JAKARTA (Lentera) - Anggaran pengawasan program Makan Bergizi Gratis (MBG) yang dimiliki Badan Pengawas Obat dan Makanan (BPOM RI) disebut lebih minim dibanding pengadaan kaus kaki di Badan Gizi Nasional (BGN).
Mengklarifikasi hal tersebut, BGN menegaskan angka yang beredar tidak mencerminkan total anggaran pengawasan yang sebenarnya.
"Rp700 miliar," ujar Kepala BGN, Prof Dadan Hindayana, secara singkat, menegaskan dana pengawasan MBG tidak hanya bersumber dari pagu internal BPOM, melainkan juga berasal dari skema anggaran lain melalui APBN yang dikelola BGN, melansir Detik, Sabtu (25/4/2026).
Isu ini bermula dari pernyataan dalam Rapat Dengar Pendapat (RDP) Komisi IX DPR RI yang menyebut anggaran pengawasan MBG di BPOM hanya tersisa sekitar Rp2,9 miliar.
Angka tersebut kemudian dibandingkan dengan pengadaan kaus kaki di BGN yang mencapai Rp6,9 miliar, sehingga memicu kritik publik.
Dadan menjelaskan, terdapat mekanisme swakelola tipe 2, di mana anggaran dari BGN disalurkan untuk mendukung pelaksanaan pengawasan oleh BPOM. Dengan skema ini, dana tidak tercatat langsung dalam pagu BPOM, namun tetap digunakan untuk fungsi pengawasan.
"Ada dana di APBN BGN yang diswakelolakan tipe 2 ke BPOM," tambahnya.
Menurut Dadan, mekanisme tersebut kerap menimbulkan kesalahpahaman di publik karena terlihat seolah-olah BPOM hanya memiliki anggaran terbatas. Padahal, secara keseluruhan pemerintah telah menyiapkan dana pengawasan hingga sekitar Rp700 miliar.
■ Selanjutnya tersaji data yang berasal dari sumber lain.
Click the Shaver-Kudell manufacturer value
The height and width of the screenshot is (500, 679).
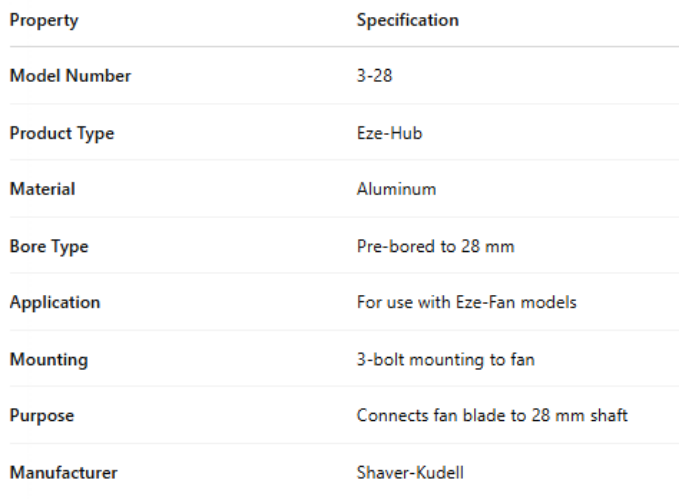(408, 472)
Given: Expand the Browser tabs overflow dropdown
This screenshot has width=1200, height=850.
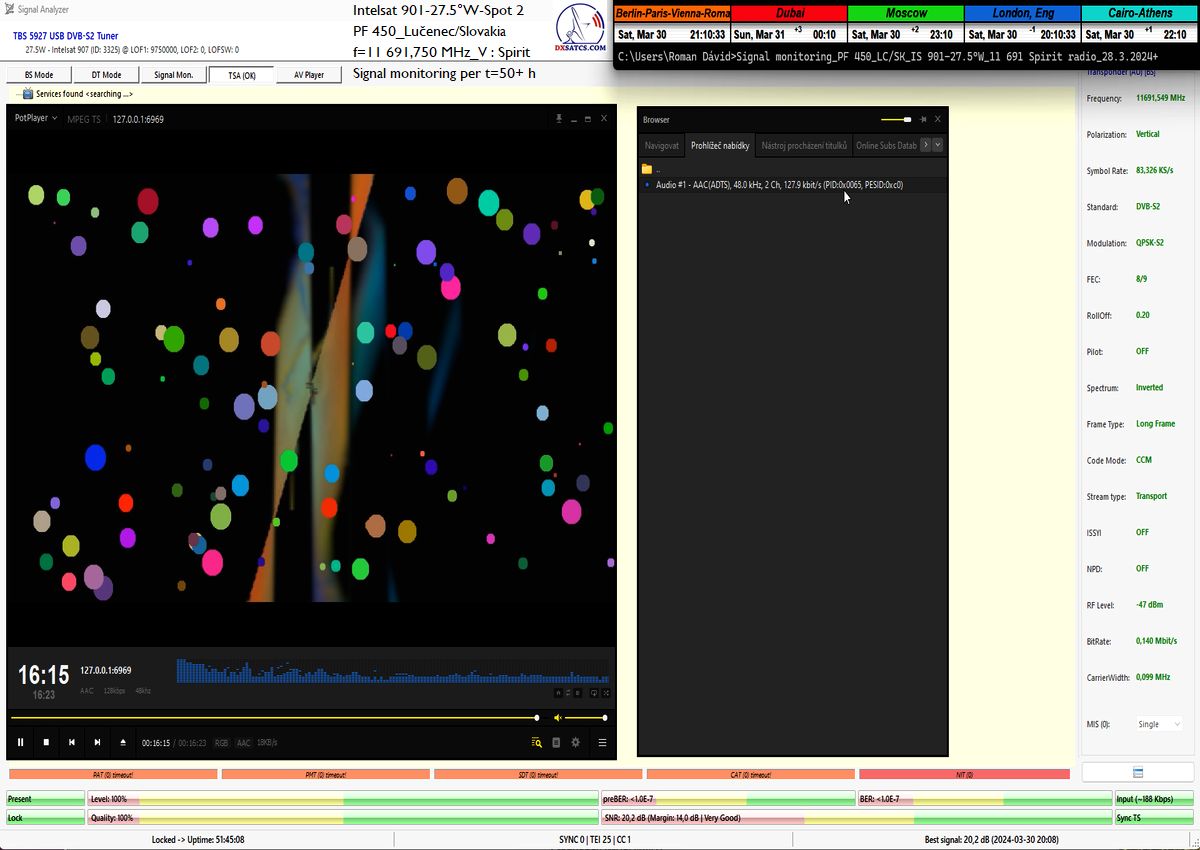Looking at the screenshot, I should 938,145.
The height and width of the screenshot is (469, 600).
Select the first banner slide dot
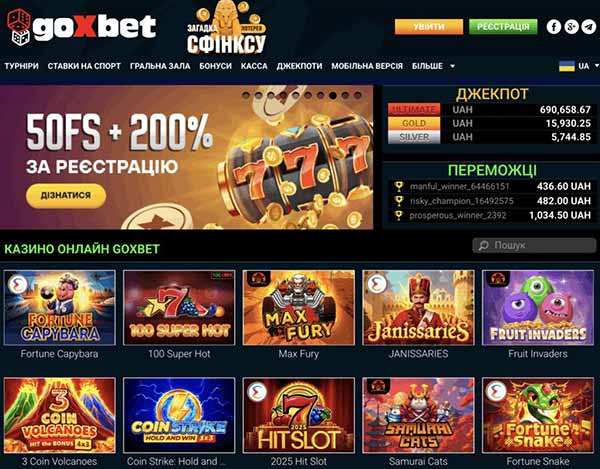coord(246,95)
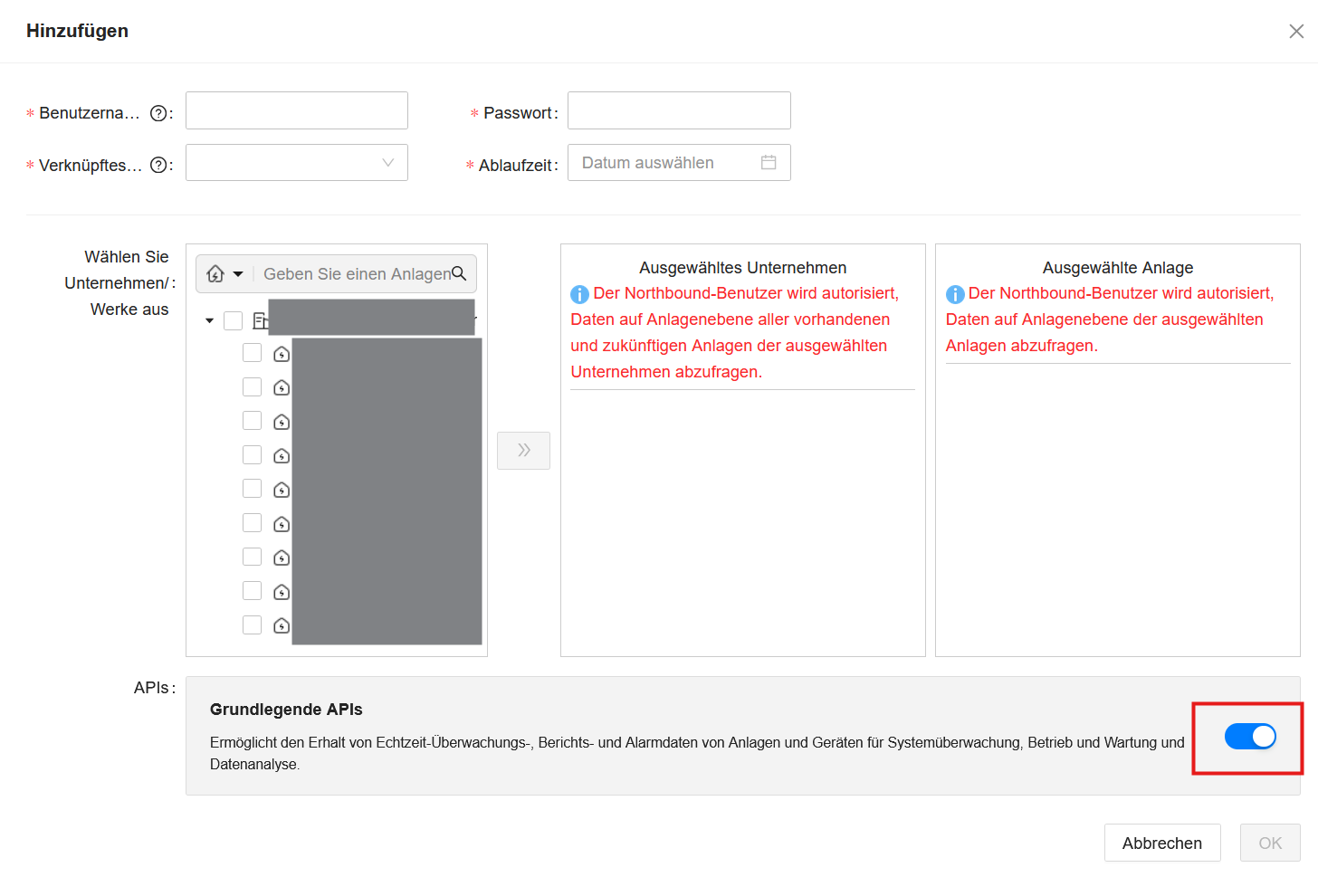Open the dropdown arrow beside the home icon
The height and width of the screenshot is (896, 1318).
tap(236, 273)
Sebelumnya, Wakil Ketua Komisi IX DPR RI, Charles Honoris, menyoroti kecilnya anggaran BPOM dalam forum RDP. Ia mempertanyakan efektivitas pengawasan jika dukungan anggaran dinilai tidak memadai, terutama di tengah munculnya kasus keracunan pangan dalam program MBG di sejumlah daerah.
Di sisi lain, Kepala BPOM Taruna Ikrar mengakui dari sisi anggaran internal, lembaganya memang mengalami keterbatasan. Ia menyebut dari puluhan miliar rupiah yang diajukan, hanya Rp2,9 miliar yang tersedia untuk pengawasan langsung.
Taruna juga mengungkapkan usulan tambahan anggaran sebesar Rp196 miliar tidak dapat dimanfaatkan karena harus dikembalikan ke bendahara umum negara.
Selain itu, ia menyinggung alokasi anggaran Rp700 miliar yang sebelumnya telah disepakati bersama Komisi IX DPR RI, namun hingga kini belum bisa digunakan.
"Awalnya kita, dan disetujui Komisi IX waktu itu adalah Rp700 miliar, sekarang tinggal Rp675 miliar dan sampai detik ini anggaran yang Rp675 miliar itu belum bisa kami lakukan, karena kami sedang menunggu tahapan berikutnya," jelas Taruna.
Meski demikian, pemerintah memastikan pengawasan program MBG tetap menjadi prioritas. Dukungan lintas lembaga, termasuk melalui BGN, diharapkan mampu memperkuat pengawasan pangan dan meminimalkan potensi kejadian luar biasa (KLB) keracunan.